Saved data entries
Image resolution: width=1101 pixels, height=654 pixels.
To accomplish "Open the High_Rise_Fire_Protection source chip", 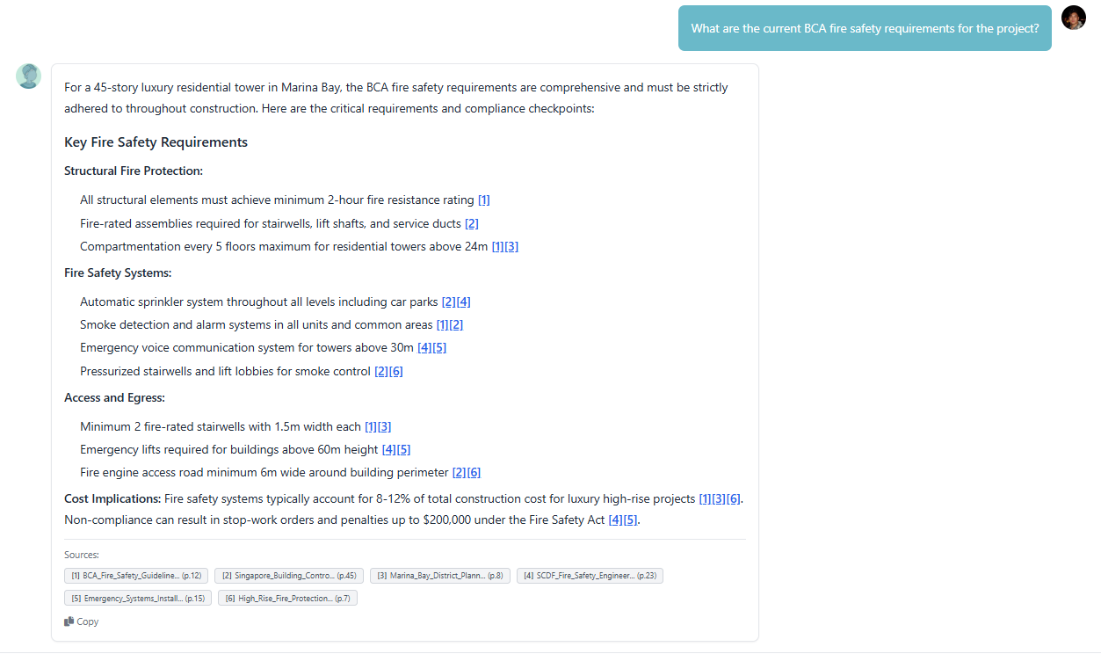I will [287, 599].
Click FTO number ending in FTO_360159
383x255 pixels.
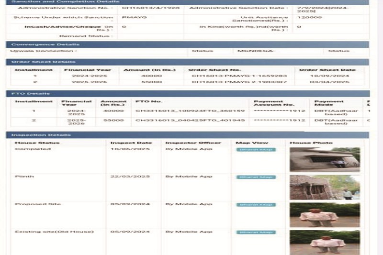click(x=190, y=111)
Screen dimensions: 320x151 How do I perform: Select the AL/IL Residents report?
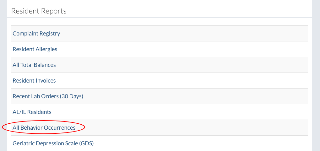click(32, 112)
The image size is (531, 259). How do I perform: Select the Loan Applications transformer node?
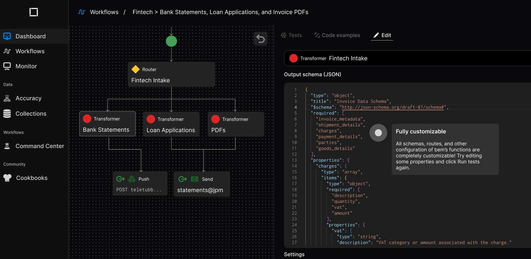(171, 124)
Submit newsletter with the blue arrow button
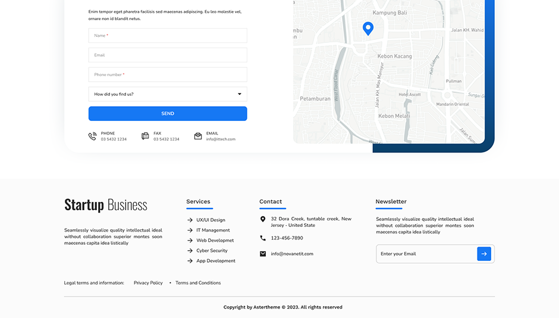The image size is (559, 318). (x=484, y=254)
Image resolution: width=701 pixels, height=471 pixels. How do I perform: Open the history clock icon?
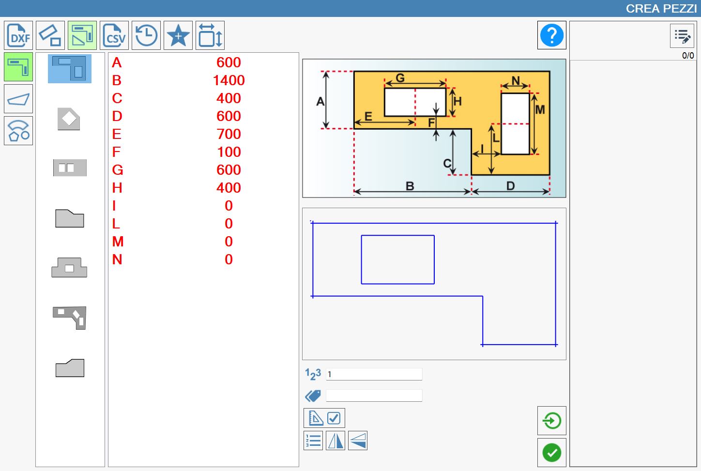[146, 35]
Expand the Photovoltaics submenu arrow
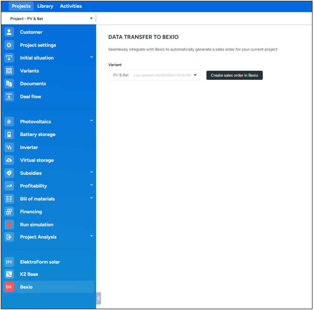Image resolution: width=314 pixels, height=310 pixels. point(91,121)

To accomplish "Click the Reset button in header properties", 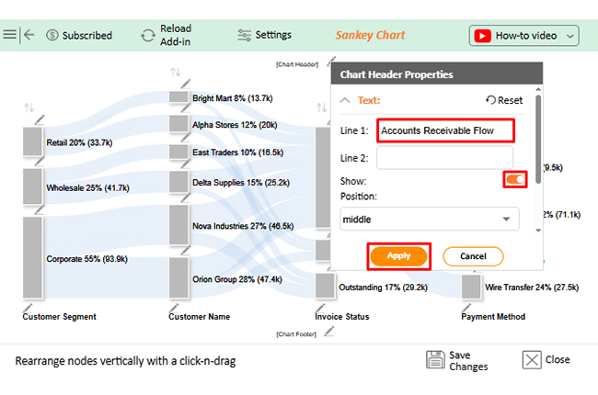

■ EXERCISE INSTRUCTIONS ■
In the records above, find the line containing "Submit newsletter with the blue arrow button" and restate it and every line after it word for word, all pictures excluded.

■ SOLUTION BELOW ■
Submit newsletter with the blue arrow button
The image size is (559, 318). (x=484, y=254)
Image resolution: width=701 pixels, height=471 pixels. How do I perform: Open the history clock icon?
[146, 35]
Expand the Photovoltaics submenu arrow
Image resolution: width=314 pixels, height=310 pixels. point(91,121)

To accomplish "Click the Reset button in header properties", 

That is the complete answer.